The faith that God was talking about all along was faith in the life of the Messiah. What was a surprise though, was that the Messiah would fulfill the promise by taking on the curse Himself. The curse of Deuteronomy was fully borne by the Messiah, Israel’s representative. Paul quotes from Deuteronomy again, saying "cursed is everyone who is hung on a tree." What Paul does not mean by quoting that verse (and what the passage in its original context does not mean) is that someone is cursed by God simply because they hang on a cross. It means that death by hanging from a tree (or being impaled on a wooden stake) was the outward sign in Israel of being cursed by God. A criminal was punished for breaking the law by hanging them from a tree, so it was the law-breaking that caused the curse to come upon them. Hanging from a cross, then, was a fitting end for one who was taking the curse of the world upon them.
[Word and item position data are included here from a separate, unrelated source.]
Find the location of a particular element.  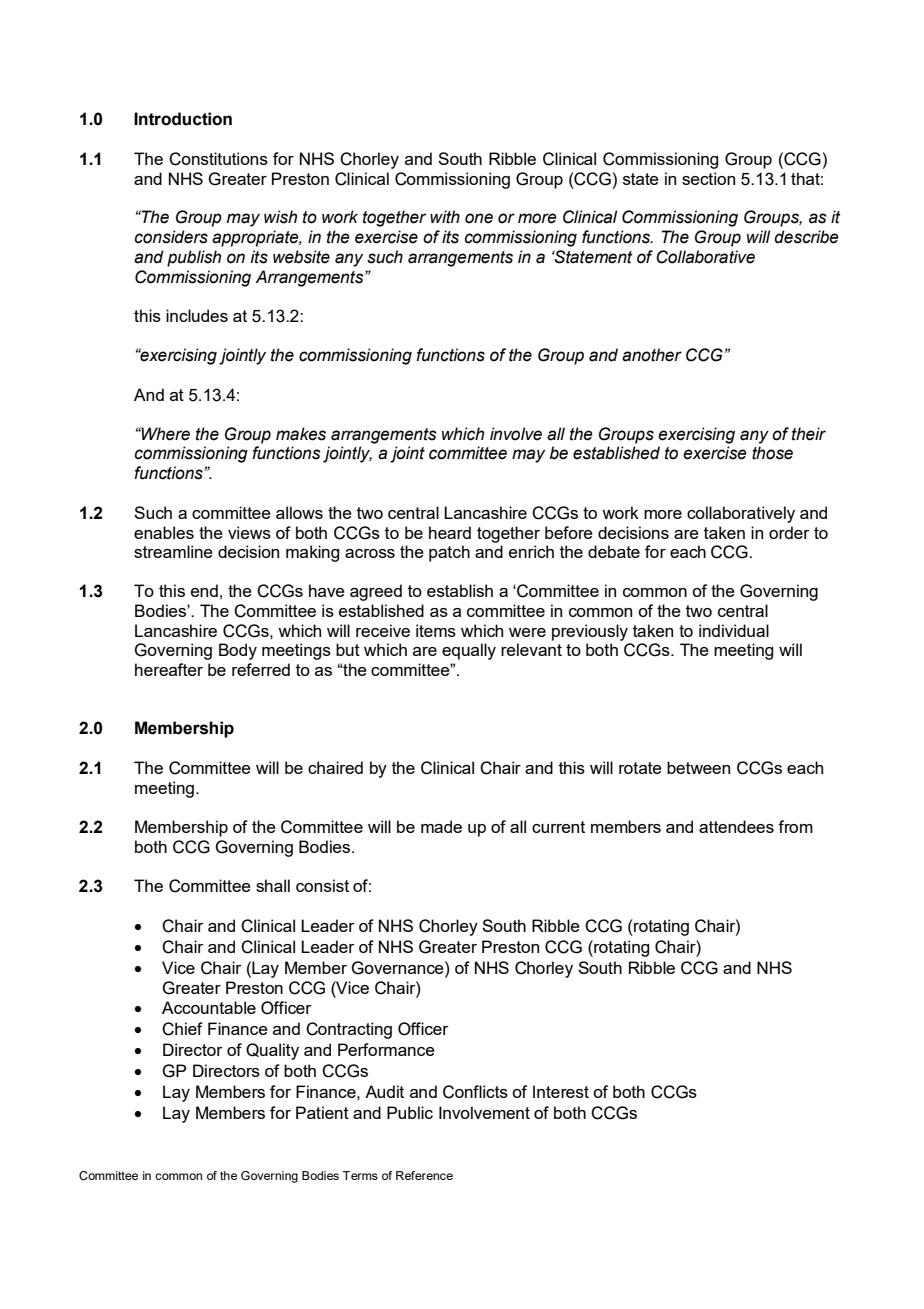

one is located at coordinates (479, 218).
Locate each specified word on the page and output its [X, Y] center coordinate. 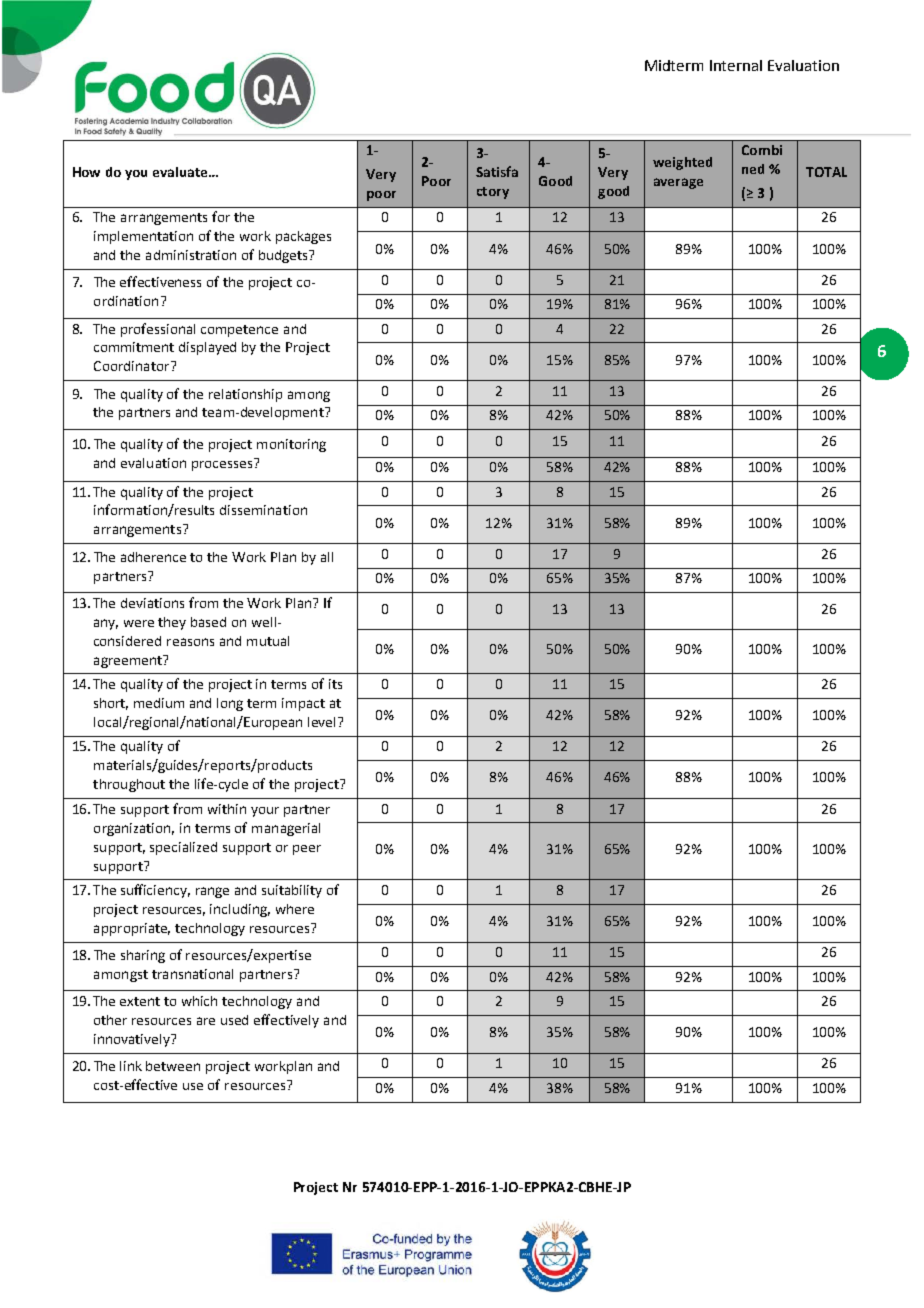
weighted [682, 163]
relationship [245, 395]
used [234, 1020]
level [323, 722]
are [206, 1021]
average [678, 183]
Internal [736, 65]
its [335, 684]
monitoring [291, 445]
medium [159, 703]
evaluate [181, 172]
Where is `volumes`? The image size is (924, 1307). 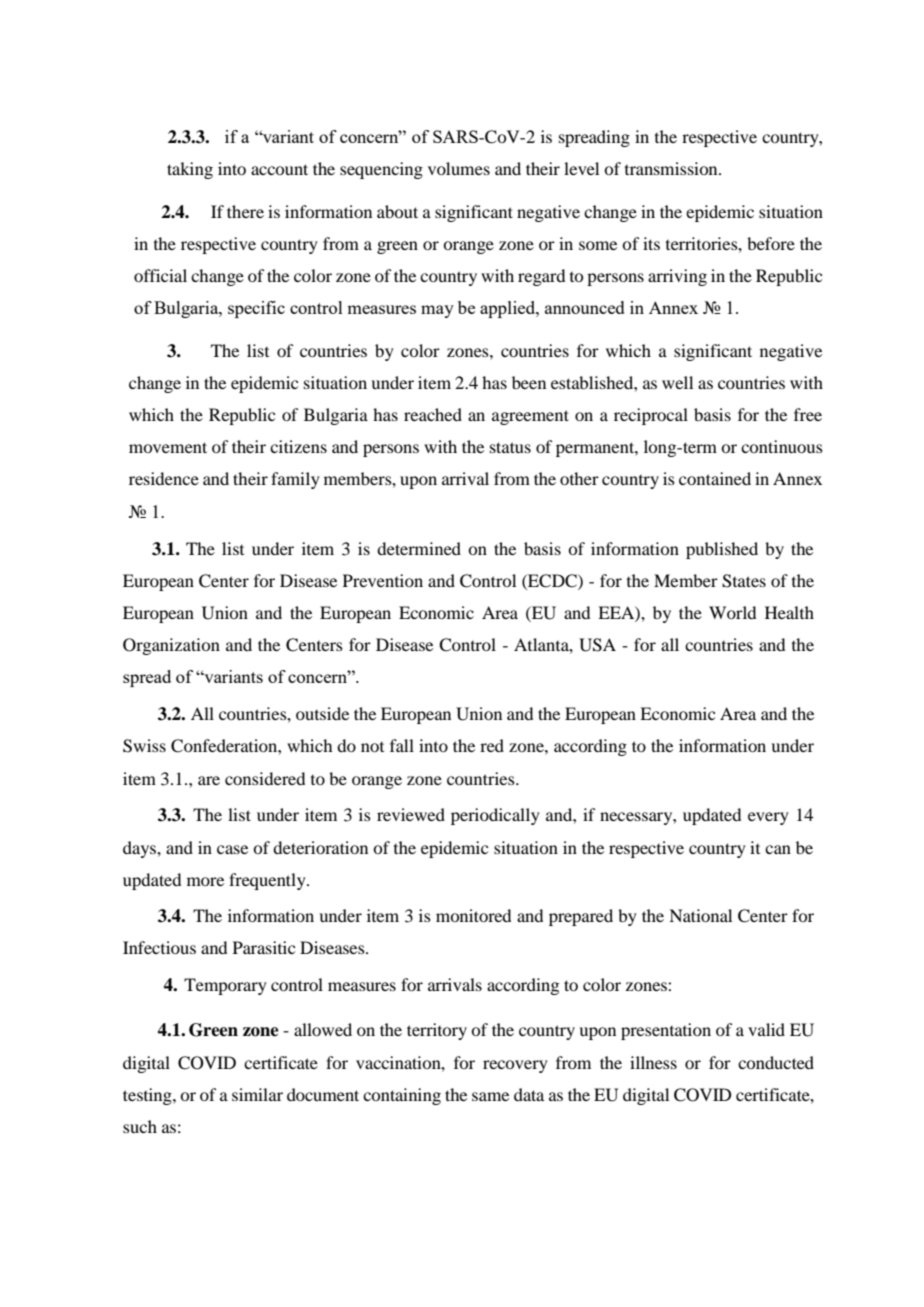 volumes is located at coordinates (459, 168).
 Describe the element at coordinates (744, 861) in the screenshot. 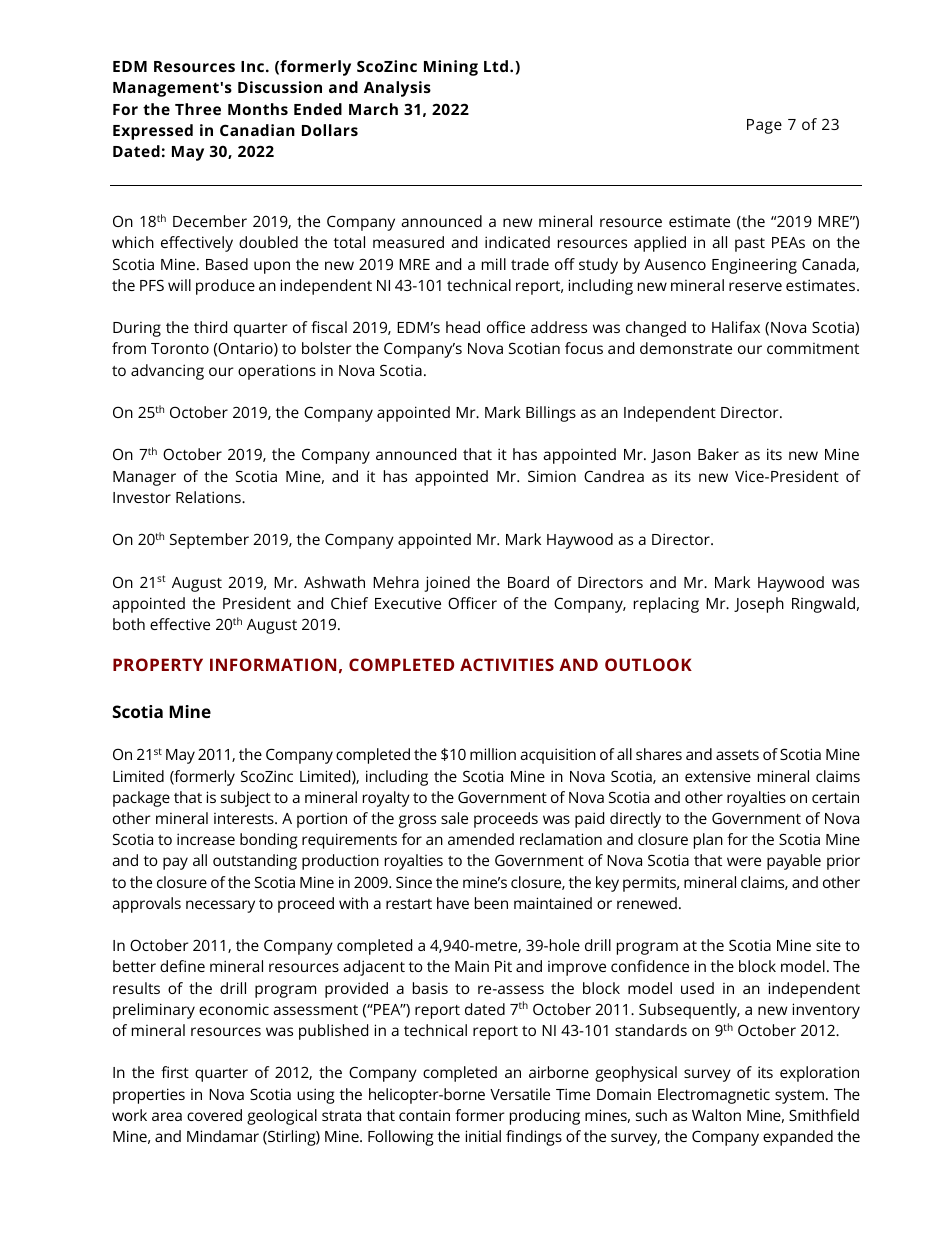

Christ was not cursed simply because he died on a cross. He died on a cross because he had taken the curse upon himself. Although death on a Roman ‘tree’ was different in many ways than the death on a wooden stake referred to in Deuteronomy, for Paul the point was the same. Christ’s death on a tree was the deeper fulfillment that the passage in Deuteronomy foreshadowed.

Jesus did all of this so that any humans who would have faith in His life could get back going in the right direction. The new directions had nothing to do with following the law, they had everything to do with participating in the death, burial, and resurrection of Jesus Christ. It was only through faith in Christ that they could be considered part of Abraham’s family. For Paul, the promise made to Abraham only makes sense in it’s true fulfillment as a result of the life and work of Jesus Christ. By entering into Christ, Gentiles can now become part of Abraham’s family but that’s not all. God’s plan wasn’t to simply cast the people of Israel to the side. Those who were Jews by birth needed a renewed covenant every bit as much as the Gentiles did. God had finally poured out His Spirit and given a new covenant just as He had promised (Ezek. 34:25 , Jeremiah 31:31, etc).



Devotional Thought

The roadblock to faith in the life of Christ for the Jews was the law. What path blockers are there in the world today that keep people from relying alone on the life of Christ? Is there anything that you are tempted to rely on rather than faith alone in the life of Jesus Christ?